### Page extract
Heart attack symptoms in men can be very different than those in women, which is something doctors didn’t realize until quite recently. Unfortunately, for most of us there is one common notion of what a heart attack looks like…severe chest pain that causes someone to clutch at their chest and drop to the floor, but that scenario is actually a lot less common in both men and women than most people realize. For this reason, many heart attacks go undiagnosed until it is too late.
In fact, there can be many signs of a heart attack in men, some of which may occur early on. These early symptoms are the most important to look for as doctors estimate that 85 percent of heart damage occurs within the first two hours after experiencing a heart attack.
Early symptoms can include mild pain or discomfort in the chest that comes and goes; pain in the shoulders, neck or jaw; sweating; nausea or vomiting; lightheadedness or fainting; breathlessness and a feeling of severe anxiety, confusion or “impending doom”.
These early symptoms can occur in both men and women, but as time passes that’s when heart attack symptoms in men begin to differ from those in women. Men are more likely to experience the traditional sensation of severe chest pain that makes it feel like they have a heavy weight sitting on their chest. This pain is often accompanied by a squeezing sensation that may either come and go or remain constant.
Other signs of a heart attack in men can include upper body pain or discomfort, most likely in the arms, left shoulder, back, neck jaw or stomach; rapid or irregular heartbeat; stomach discomfort that may be mistaken for indigestion; shortness of breath even while resting; dizziness and breaking out in a cold sweat. By the time you are experiencing any of these symptoms you are in immediate need of medical help and should call 911.

### Questions
**A.** List the early heart attack symptoms that the heart attack text names.
**B.** Copy word for word the part of the heart attack text between "Heart attack symptoms in men can" and "is too late.", inclusive.
The entries that follow come from a separate source, not from the heart attack text.

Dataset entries
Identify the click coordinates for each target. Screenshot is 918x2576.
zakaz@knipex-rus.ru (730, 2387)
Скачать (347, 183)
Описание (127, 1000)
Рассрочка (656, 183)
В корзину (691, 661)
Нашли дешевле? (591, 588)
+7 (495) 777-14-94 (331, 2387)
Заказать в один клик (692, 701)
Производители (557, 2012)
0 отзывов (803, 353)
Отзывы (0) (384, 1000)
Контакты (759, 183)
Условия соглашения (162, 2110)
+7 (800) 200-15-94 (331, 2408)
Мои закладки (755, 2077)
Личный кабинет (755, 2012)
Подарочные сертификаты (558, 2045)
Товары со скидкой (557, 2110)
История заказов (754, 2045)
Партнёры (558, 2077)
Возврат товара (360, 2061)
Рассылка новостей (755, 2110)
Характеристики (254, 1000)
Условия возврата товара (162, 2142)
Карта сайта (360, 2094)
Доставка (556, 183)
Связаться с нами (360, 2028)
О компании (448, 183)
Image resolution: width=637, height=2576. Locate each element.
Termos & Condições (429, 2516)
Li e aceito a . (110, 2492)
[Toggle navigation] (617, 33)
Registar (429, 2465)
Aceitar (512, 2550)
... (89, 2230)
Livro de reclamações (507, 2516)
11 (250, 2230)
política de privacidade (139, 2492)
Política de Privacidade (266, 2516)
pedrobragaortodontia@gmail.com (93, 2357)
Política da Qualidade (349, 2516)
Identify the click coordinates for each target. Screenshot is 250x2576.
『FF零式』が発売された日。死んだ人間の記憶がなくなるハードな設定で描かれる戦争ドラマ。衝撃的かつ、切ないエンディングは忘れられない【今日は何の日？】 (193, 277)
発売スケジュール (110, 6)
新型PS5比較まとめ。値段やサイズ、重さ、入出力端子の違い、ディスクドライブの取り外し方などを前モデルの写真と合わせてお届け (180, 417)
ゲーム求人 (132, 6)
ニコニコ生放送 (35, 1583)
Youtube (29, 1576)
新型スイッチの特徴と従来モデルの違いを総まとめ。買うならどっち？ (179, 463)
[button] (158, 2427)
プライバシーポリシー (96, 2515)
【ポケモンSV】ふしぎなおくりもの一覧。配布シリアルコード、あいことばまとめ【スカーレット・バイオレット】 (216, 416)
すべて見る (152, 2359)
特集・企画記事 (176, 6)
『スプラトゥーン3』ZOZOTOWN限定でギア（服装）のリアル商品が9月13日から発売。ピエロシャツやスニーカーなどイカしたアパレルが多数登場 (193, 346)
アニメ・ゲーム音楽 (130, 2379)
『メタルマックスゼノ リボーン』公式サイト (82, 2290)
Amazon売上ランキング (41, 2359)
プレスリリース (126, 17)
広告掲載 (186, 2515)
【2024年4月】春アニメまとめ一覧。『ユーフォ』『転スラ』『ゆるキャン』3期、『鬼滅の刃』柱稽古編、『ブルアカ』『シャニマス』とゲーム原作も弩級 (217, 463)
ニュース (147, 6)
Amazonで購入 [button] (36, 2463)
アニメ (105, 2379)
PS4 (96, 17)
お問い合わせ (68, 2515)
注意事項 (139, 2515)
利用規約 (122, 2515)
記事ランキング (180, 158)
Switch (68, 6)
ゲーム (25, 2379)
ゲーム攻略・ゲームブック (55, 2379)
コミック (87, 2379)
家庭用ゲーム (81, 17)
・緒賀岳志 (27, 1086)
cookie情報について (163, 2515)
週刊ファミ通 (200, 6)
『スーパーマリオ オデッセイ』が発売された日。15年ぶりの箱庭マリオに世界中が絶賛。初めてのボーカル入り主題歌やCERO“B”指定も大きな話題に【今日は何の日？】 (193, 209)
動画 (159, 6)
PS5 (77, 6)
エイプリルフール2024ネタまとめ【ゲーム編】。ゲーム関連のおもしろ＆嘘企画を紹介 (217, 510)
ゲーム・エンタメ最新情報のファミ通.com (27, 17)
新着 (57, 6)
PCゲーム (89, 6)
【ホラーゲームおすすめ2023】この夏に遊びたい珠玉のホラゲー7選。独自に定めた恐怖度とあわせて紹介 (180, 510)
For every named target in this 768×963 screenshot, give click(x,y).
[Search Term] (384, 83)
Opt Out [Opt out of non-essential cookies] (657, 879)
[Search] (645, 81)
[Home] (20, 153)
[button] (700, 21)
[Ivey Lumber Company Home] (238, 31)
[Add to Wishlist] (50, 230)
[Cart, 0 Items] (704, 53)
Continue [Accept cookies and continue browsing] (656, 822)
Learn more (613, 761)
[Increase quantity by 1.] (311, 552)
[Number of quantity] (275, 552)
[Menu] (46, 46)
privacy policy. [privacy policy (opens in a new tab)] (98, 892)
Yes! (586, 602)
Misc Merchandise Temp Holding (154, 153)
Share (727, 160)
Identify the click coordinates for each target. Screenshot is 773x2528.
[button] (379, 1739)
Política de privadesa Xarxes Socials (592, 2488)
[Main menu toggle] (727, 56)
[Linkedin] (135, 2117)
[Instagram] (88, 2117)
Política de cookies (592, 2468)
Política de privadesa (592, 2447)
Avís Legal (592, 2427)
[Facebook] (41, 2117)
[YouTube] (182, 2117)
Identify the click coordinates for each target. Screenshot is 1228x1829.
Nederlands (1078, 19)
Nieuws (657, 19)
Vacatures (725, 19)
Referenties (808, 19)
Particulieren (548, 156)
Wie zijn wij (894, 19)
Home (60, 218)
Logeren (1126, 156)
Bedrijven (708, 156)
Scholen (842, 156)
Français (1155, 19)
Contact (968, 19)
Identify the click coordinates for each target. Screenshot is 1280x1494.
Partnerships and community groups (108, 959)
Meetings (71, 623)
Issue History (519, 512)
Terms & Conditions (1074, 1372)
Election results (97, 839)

### Solutions to the problems
**A.**
- Mild pain or discomfort in the chest that comes and goes
- Pain in the shoulders, neck or jaw
- Sweating
- Nausea or vomiting
- Lightheadedness or fainting
- Breathlessness
- A feeling of severe anxiety, confusion or "impending doom"

**B.**
Heart attack symptoms in men can be very different than those in women, which is something doctors didn’t realize until quite recently. Unfortunately, for most of us there is one common notion of what a heart attack looks like…severe chest pain that causes someone to clutch at their chest and drop to the floor, but that scenario is actually a lot less common in both men and women than most people realize. For this reason, many heart attacks go undiagnosed until it is too late.